• **What you have to do**
The task calls for the count of lines containing "magnifier" in these records, given as a number with no other words.

══ Data to process

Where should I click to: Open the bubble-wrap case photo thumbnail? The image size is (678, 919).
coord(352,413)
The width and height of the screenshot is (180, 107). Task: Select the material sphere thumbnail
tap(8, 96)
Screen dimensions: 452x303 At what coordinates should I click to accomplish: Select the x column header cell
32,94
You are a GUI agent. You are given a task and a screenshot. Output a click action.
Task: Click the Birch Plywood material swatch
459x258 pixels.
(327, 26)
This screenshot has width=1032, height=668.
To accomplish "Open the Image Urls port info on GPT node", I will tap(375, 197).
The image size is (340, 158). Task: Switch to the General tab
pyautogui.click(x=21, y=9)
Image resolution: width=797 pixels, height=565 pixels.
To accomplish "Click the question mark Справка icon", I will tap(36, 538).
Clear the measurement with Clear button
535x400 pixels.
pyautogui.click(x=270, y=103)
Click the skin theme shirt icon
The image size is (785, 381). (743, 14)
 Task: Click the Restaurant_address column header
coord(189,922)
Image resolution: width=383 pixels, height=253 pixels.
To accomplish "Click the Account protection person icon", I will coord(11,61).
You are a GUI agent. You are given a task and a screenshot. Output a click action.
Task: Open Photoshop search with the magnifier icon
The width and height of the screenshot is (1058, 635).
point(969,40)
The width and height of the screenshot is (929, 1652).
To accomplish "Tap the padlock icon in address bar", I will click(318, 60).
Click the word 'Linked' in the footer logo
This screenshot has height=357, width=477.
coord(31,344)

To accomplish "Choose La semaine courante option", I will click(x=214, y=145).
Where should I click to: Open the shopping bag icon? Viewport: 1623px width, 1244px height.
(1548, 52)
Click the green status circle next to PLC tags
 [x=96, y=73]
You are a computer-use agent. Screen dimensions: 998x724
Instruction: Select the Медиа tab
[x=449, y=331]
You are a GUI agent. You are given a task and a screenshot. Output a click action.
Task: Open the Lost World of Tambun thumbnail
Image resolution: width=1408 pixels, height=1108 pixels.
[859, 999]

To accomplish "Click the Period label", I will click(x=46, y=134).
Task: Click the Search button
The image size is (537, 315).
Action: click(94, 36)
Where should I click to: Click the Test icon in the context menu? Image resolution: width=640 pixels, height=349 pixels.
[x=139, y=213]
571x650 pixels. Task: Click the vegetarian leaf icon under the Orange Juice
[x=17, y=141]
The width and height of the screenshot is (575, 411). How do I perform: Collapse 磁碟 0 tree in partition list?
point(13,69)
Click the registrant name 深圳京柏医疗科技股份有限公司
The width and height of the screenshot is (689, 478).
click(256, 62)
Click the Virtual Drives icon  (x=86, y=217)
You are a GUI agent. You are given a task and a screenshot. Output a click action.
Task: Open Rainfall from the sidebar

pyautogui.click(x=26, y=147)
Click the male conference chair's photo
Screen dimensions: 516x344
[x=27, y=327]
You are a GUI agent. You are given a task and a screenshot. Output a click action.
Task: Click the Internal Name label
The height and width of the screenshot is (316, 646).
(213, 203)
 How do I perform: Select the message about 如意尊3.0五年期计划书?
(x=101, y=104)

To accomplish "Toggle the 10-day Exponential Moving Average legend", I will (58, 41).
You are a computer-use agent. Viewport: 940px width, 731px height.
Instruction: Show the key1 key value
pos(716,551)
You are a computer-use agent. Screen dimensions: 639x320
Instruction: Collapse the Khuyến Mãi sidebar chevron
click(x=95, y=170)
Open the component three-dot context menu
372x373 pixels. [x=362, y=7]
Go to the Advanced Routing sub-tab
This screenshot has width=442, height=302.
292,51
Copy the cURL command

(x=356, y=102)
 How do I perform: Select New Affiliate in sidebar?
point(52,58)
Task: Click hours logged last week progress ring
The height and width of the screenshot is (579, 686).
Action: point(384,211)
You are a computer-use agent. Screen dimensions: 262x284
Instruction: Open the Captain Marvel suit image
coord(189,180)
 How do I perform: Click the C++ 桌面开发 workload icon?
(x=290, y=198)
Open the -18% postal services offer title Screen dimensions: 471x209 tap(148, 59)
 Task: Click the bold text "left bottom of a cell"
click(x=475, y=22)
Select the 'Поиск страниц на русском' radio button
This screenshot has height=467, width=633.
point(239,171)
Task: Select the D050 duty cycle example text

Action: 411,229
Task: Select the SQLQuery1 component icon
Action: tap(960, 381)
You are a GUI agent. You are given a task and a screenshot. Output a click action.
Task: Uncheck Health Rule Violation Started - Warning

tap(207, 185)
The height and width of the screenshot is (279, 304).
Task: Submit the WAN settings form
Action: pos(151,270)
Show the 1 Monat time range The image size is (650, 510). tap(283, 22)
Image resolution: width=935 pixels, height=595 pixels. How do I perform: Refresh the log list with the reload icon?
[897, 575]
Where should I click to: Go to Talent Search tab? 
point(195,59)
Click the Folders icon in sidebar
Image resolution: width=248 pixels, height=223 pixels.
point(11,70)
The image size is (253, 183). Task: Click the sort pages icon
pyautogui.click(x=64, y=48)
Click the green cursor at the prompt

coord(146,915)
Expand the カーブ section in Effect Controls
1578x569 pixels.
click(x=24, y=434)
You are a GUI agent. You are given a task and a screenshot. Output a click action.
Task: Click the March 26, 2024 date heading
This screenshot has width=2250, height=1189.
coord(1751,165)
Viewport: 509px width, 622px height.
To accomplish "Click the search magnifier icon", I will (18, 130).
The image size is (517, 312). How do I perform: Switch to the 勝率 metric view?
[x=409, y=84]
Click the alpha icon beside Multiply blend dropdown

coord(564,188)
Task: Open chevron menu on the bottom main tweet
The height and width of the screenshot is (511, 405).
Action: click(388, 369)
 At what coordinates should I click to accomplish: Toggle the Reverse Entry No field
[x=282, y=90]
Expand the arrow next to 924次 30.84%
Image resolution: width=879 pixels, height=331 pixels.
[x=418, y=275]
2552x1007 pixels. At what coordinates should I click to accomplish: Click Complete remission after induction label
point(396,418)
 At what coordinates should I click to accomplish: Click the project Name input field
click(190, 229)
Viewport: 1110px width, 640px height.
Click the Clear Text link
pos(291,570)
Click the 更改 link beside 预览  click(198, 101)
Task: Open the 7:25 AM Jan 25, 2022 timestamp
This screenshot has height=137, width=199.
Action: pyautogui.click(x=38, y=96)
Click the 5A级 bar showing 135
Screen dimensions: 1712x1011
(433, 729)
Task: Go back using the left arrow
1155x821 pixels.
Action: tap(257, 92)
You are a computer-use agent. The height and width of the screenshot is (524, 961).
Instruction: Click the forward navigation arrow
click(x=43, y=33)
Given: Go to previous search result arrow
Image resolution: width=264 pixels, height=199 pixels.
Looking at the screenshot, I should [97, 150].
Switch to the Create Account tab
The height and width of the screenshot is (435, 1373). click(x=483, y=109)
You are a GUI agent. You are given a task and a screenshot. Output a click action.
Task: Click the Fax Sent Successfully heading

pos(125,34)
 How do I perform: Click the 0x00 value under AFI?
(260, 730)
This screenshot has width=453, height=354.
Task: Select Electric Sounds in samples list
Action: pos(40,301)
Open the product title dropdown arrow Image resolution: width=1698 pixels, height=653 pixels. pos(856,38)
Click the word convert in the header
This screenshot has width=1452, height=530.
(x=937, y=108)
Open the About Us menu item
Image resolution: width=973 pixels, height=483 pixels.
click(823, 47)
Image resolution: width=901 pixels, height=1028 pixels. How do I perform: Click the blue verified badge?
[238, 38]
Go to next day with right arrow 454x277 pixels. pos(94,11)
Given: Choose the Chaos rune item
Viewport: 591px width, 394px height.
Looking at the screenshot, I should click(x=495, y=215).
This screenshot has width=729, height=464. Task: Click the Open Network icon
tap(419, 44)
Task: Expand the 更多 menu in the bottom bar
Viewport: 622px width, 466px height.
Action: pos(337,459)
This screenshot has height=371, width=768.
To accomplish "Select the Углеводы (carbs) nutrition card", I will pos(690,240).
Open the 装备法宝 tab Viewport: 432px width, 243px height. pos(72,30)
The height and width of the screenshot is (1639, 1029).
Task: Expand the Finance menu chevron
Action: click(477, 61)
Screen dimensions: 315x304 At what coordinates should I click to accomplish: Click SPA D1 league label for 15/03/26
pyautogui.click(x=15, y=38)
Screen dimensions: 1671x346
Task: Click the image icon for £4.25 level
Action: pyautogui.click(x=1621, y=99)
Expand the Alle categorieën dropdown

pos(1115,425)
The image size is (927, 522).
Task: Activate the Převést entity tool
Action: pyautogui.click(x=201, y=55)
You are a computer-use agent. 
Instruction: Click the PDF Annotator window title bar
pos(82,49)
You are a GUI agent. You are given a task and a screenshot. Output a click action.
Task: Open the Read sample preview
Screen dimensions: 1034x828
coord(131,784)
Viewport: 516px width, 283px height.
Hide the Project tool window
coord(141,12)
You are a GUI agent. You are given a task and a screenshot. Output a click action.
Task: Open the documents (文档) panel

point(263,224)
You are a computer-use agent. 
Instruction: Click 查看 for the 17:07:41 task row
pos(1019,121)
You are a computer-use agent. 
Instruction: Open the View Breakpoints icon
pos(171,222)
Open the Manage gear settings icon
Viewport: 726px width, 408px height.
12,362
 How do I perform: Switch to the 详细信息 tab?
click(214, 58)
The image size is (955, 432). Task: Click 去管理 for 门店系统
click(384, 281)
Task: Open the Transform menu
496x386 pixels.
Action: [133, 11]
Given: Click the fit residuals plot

════

• **Output of the task**
2